• Requests:
1) Please extract the passage of the Terraform guide below, starting with "Important: For state" and going on through "your Terraform state.".
2) Decide whether each statement agrees with the Terraform guide below. Answer yes or no for each, and quote the deciding words of the guide. (a) The DynamoDB table serves to stop concurrent changes to the Terraform state. (b) The backend block uses Google Cloud Storage. (c) The DynamoDB table is created in the us-west-2 region.

Step 3: Configure Variables and Backend

Create a variables.tf file to define your input variables:

variable "snowflake_account" {
  description = "Snowflake account identifier"
  type        = string
}

variable "snowflake_username" {
  description = "Snowflake username"
  type        = string
}

variable "snowflake_password" {
  description = "Snowflake user password"
  type        = string
  sensitive   = true
}

variable "snowflake_role" {
  description = "Snowflake role to use for operations"
  type        = string
}

variable "database_id" {
  description = "Database identifier prefix"
  type        = string
}

variable "deployment_env" {
  description = "Deployment environment (staging/production)"
  type        = string
}

Set up your backend configuration for remote state management with state locking:

terraform {
  backend "s3" {
    # Configuration will be provided via backend config files
    # DynamoDB table for state locking will be configured in backend config files
  }
}

Important: For state locking, you’ll need to create a DynamoDB table in your AWS account. This table will be used to prevent concurrent modifications to your Terraform state.

Create the DynamoDB table using AWS CLI or the AWS Console:

aws dynamodb create-table \
  --table-name terraform-state-lock \
  --attribute-definitions AttributeName=LockID,AttributeType=S \
  --key-schema AttributeName=LockID,KeyType=HASH \
  --provisioned-throughput ReadCapacityUnits=5,WriteCapacityUnits=5 \
  --region us-east-1

Step 4: Create Backend Configuration Files

Create environment-specific backend configuration files:

backend_configs/staging_example.conf:

bucket         = "your-terraform-state-bucket"
key            = "snowflake/staging/example/terraform.tfstate"
region         = "us-east-1"
dynamodb_table = "terraform-state-lock"
encrypt        = true

backend_configs/production_example.conf:

bucket         = "your-terraform-state-bucket"

• Information supplied:
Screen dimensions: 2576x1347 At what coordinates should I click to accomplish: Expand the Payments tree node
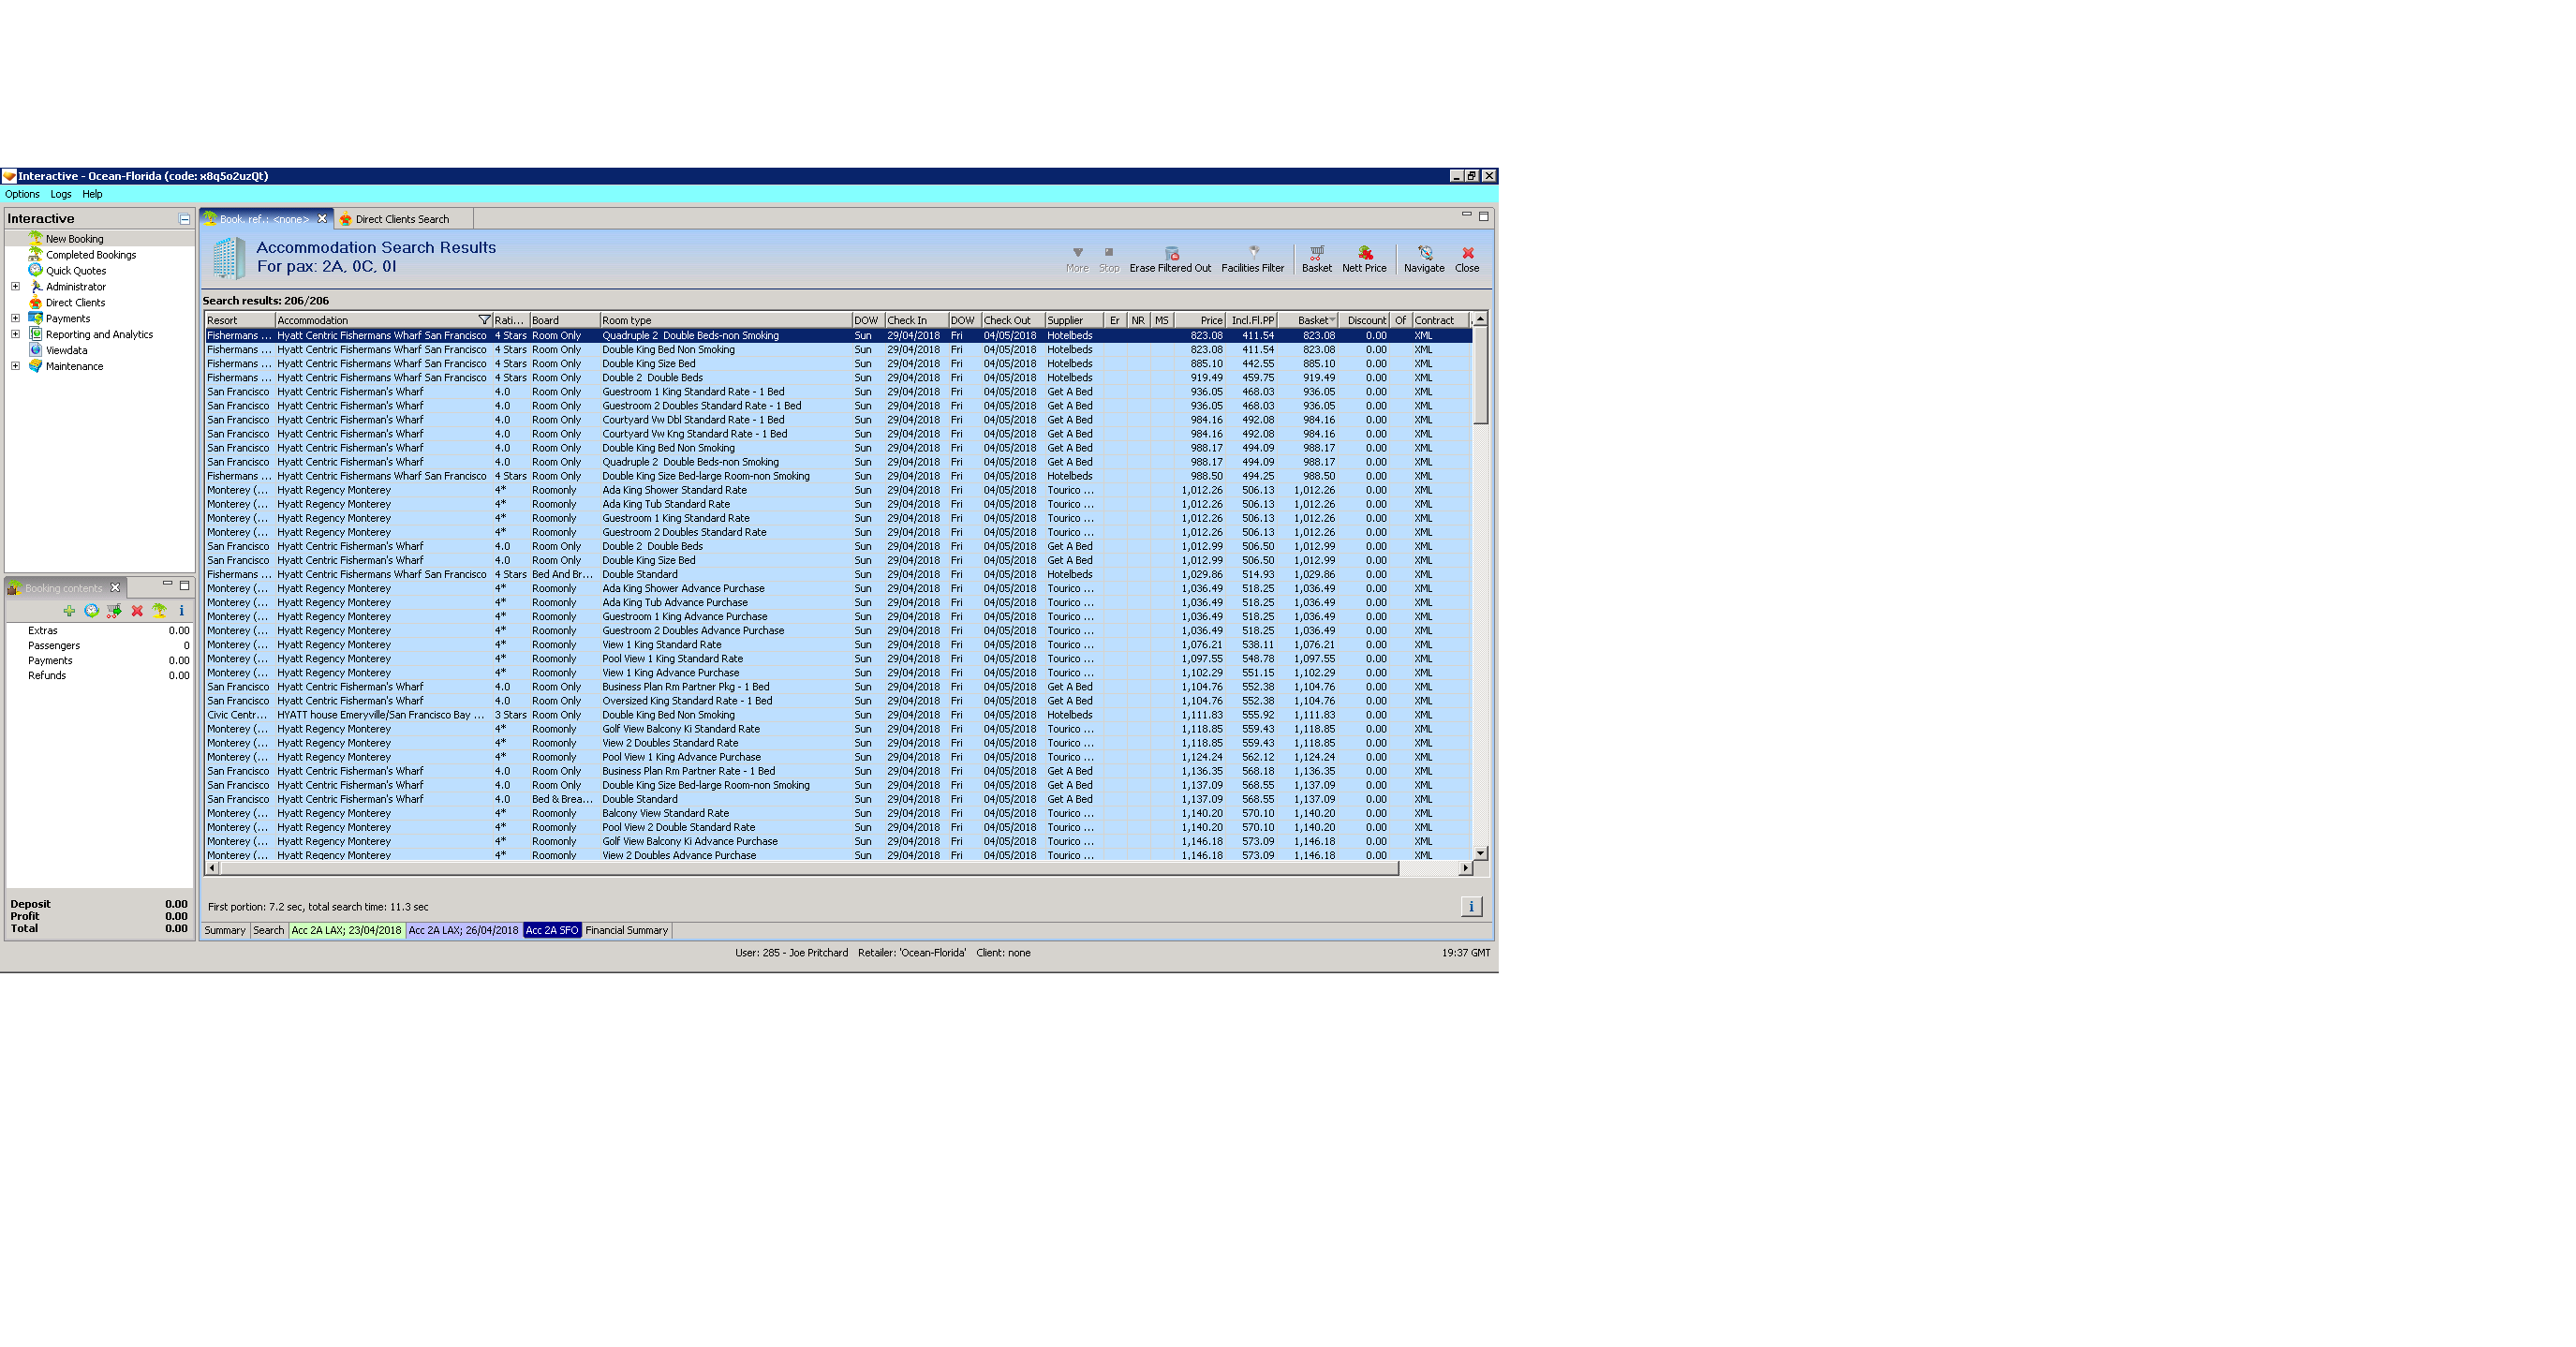point(15,319)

• Final results:
1)
Important: For state locking, you’ll need to create a DynamoDB table in your AWS account. This table will be used to prevent concurrent modifications to your Terraform state.

2)
(a) Yes: "This table will be used to prevent concurrent modifications to your Terraform state."
(b) No: backend "s3"
(c) No: "--region us-east-1"